» Required work: Read through the entries below and copy each line where "agent" turns up.

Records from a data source
================

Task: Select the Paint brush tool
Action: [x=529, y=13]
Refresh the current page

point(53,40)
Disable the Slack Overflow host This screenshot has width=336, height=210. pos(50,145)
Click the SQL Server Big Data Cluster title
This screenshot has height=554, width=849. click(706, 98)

================

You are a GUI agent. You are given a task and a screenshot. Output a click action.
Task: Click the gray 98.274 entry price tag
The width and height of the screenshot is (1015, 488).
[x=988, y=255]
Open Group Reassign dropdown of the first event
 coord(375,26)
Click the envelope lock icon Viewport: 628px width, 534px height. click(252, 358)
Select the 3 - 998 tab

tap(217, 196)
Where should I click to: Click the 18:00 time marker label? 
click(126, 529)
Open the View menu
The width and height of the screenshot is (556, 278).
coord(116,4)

================

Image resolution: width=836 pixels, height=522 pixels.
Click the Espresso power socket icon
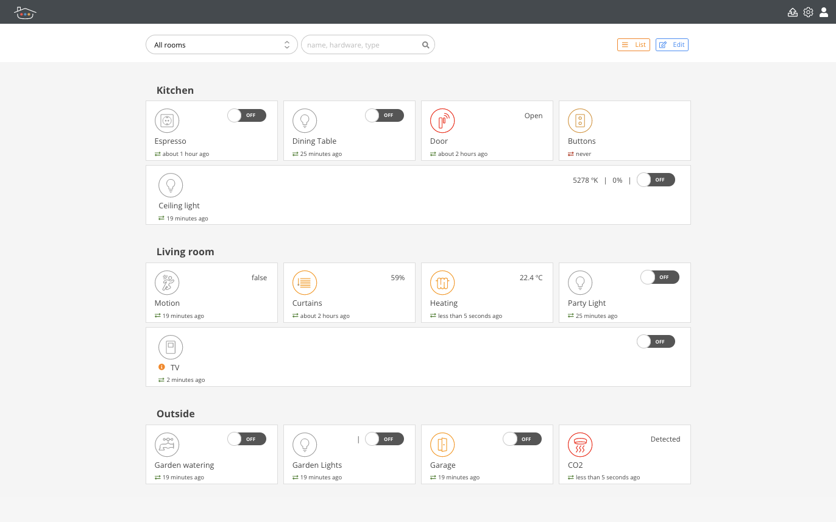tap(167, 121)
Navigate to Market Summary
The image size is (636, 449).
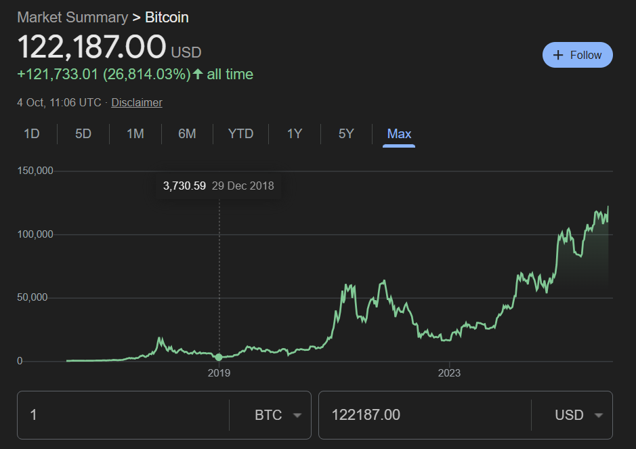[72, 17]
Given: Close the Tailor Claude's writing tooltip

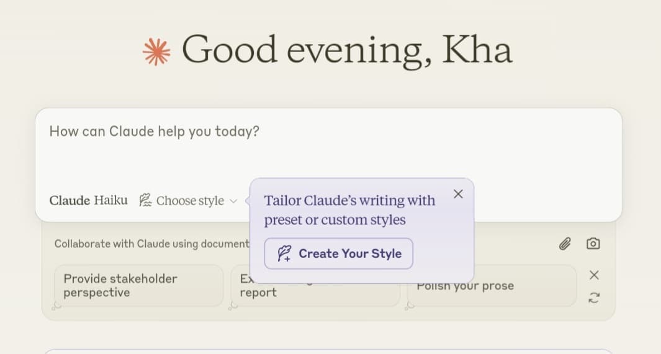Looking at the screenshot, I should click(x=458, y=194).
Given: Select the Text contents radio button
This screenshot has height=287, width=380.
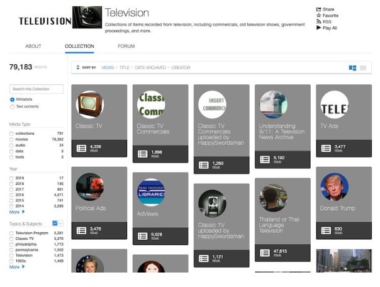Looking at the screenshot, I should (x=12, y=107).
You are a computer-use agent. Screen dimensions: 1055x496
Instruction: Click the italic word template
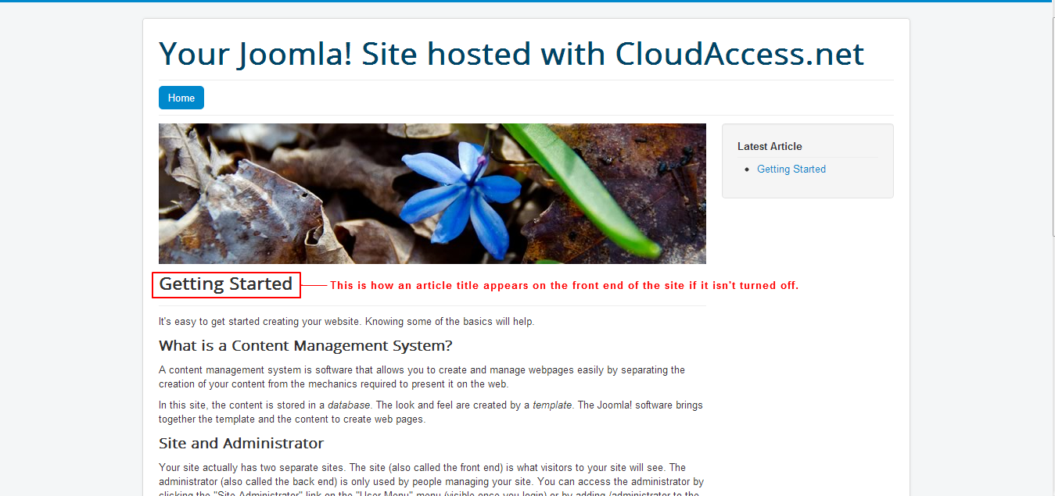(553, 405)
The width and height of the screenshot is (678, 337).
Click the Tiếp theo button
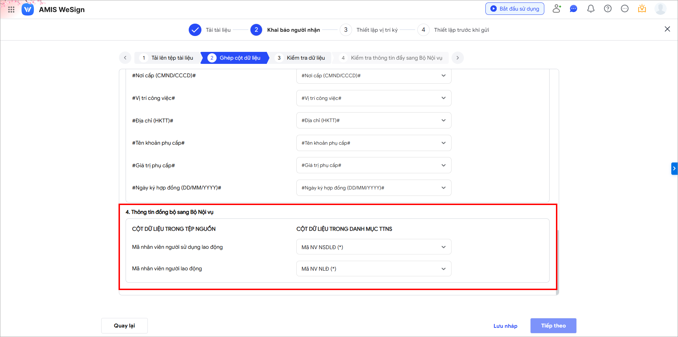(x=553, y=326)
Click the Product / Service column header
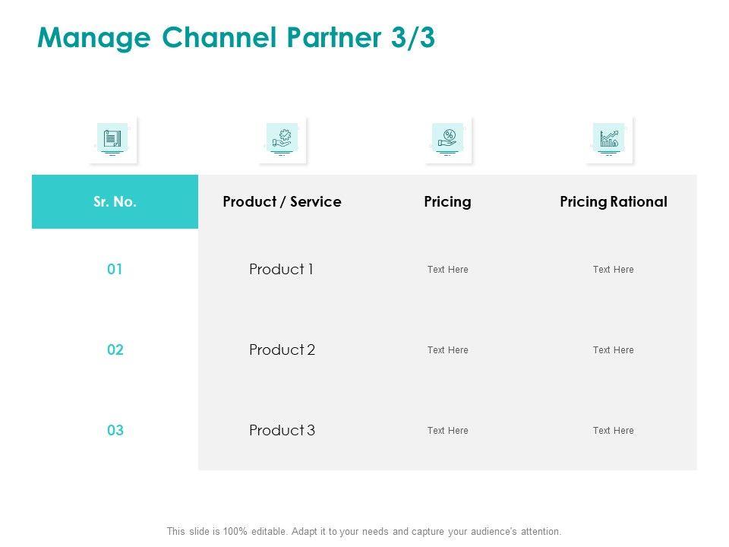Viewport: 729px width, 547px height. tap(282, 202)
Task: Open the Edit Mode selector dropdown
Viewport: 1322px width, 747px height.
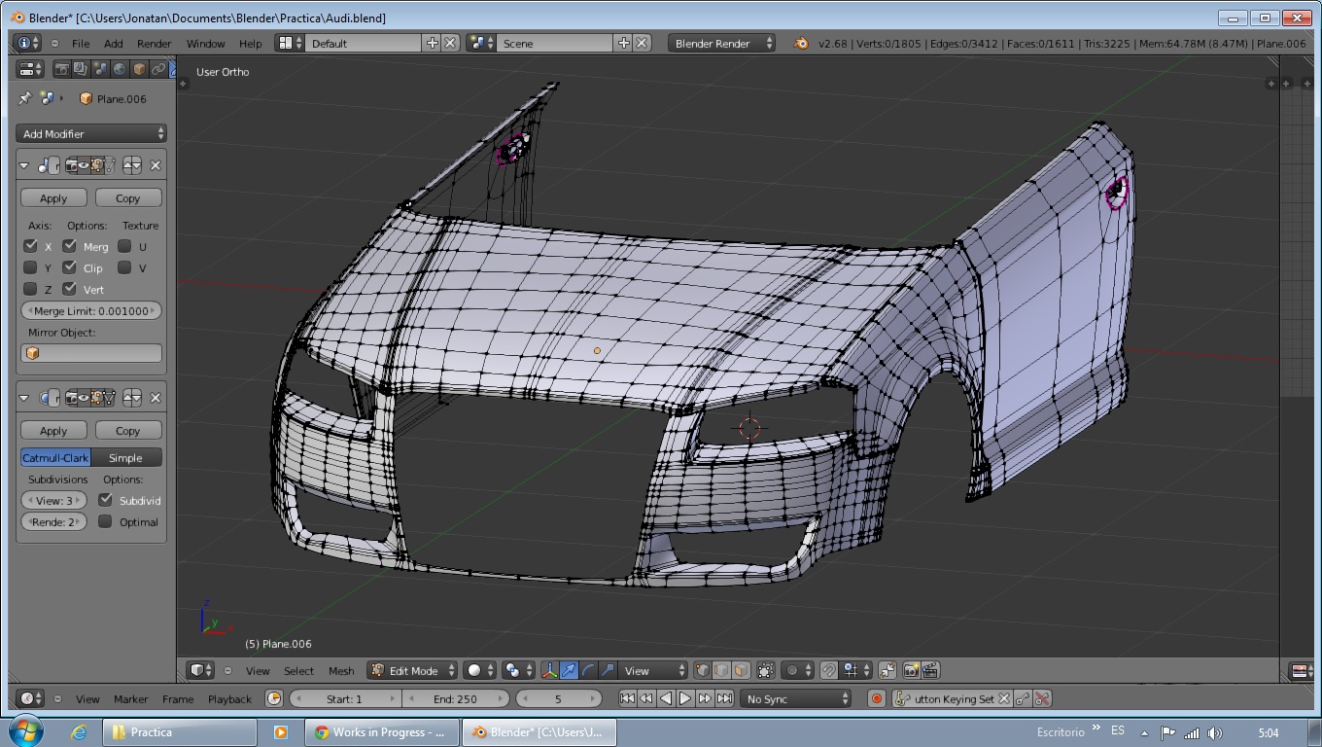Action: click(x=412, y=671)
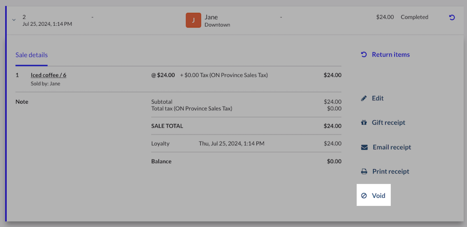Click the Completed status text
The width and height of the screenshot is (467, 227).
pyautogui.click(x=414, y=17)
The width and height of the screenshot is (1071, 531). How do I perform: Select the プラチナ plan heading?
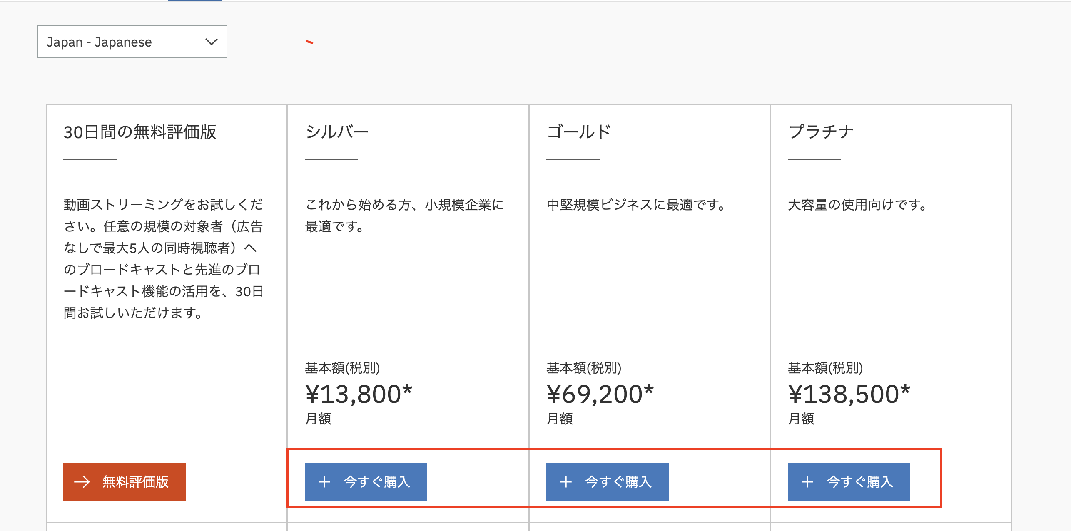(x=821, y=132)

================

» Result of this exercise:
You are a GUI agent. You are given a task and a screenshot. Output a click action.
You are a computer-use agent. Screen dimensions: 1055x496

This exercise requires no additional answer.